▸ **Problems and tasks**
1. In the berries blog post, what color were the raspberries in the tart the writer remembers Martha Stewart making?
2. Transcribe everything in the berries blog post from "Saturday, June 30, 2007" down to "in Santa Monica.".
3. Go on with the berries blog post from where it stops.

▸ **Text provided**
· · ·

Saturday, June 30, 2007

Berries- strange berries

I love this berry stall at the Santa Monica's farmers' market. I love all the farmers there. The central California coast, a few hours north of Los Angeles is where it's at. They go to Europe to search out European varieties of fruits and vegetables and before long all these new varieties start appearing in the farmers' markets in the west side and we are the beneficiary of their ingenuity.
Years ago, I could only read about these new varieties in European books and magazines and Martha Stewart's' books and magazines. I remember Martha Stewart making a berry tart with yellow raspberries. There wasn't any way of getting close to some yellow raspberries or even red ones if Ralph's, our local supermarket doesn't stock them. Today, forget about Ralph's, go to a good farmers' market like the Wednesdays' market in Santa Monica.

· · ·

▸ **Recorded data**
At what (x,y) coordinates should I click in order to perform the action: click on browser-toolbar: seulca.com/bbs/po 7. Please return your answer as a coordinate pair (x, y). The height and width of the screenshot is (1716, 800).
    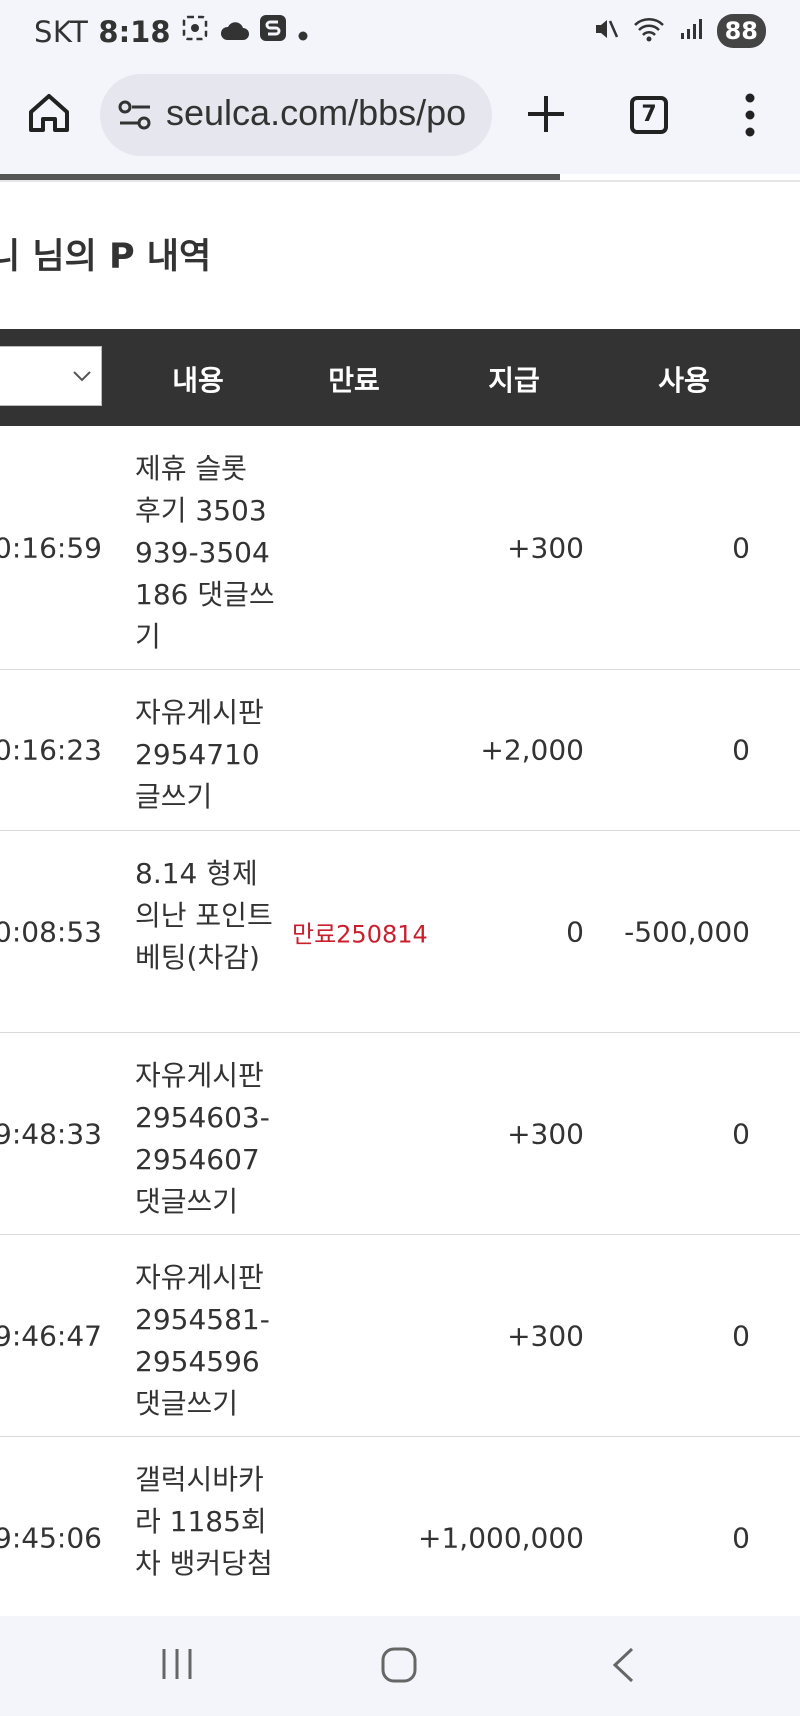
    Looking at the image, I should click on (400, 121).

· · ·

▸ **Per-task answers**
1. Yellow.

2.
Saturday, June 30, 2007

Berries- strange berries

I love this berry stall at the Santa Monica's farmers' market. I love all the farmers there. The central California coast, a few hours north of Los Angeles is where it's at. They go to Europe to search out European varieties of fruits and vegetables and before long all these new varieties start appearing in the farmers' markets in the west side and we are the beneficiary of their ingenuity.
Years ago, I could only read about these new varieties in European books and magazines and Martha Stewart's' books and magazines. I remember Martha Stewart making a berry tart with yellow raspberries. There wasn't any way of getting close to some yellow raspberries or even red ones if Ralph's, our local supermarket doesn't stock them. Today, forget about Ralph's, go to a good farmers' market like the Wednesdays' market in Santa Monica.

3.
Today I'm eating wild blueberries. They're tiny little blue berries that taste very different to the regular blueberries. Years ago I own a copy of Martha Stewart's' book on gardening. She planted some alpine strawberries, that was the first time I was introduced to alpine strawberries. Today it doesn't matter how expensive they are, I never pass up any opportunity to eat some.
This year the apricot harvest is pretty spectacular. I've not seen so many varieties and for so long. Usually, like cherries, they appear for 3 weeks and they're gone. What a treat! I never buy apricots from my local supermarket. I remember, years ago, living in Orange County, the only way of eating a decent apricot was to plant an apricot tree.
The peaches, nectarines and plums are arriving with a vengeance. It's hard to eat everything. Sadly the only way to eat a yellow mirabelle plum is to be in France in late July or early August. Maybe one day I'll see them in my farmers' market here in California.
I look forward to fall when the apples reappear. The apple people, 'Cirone farms' will come back in the fall. I know their name because I'm using the pen they gave me. They must have at least 15 varieties. Is this heaven or what?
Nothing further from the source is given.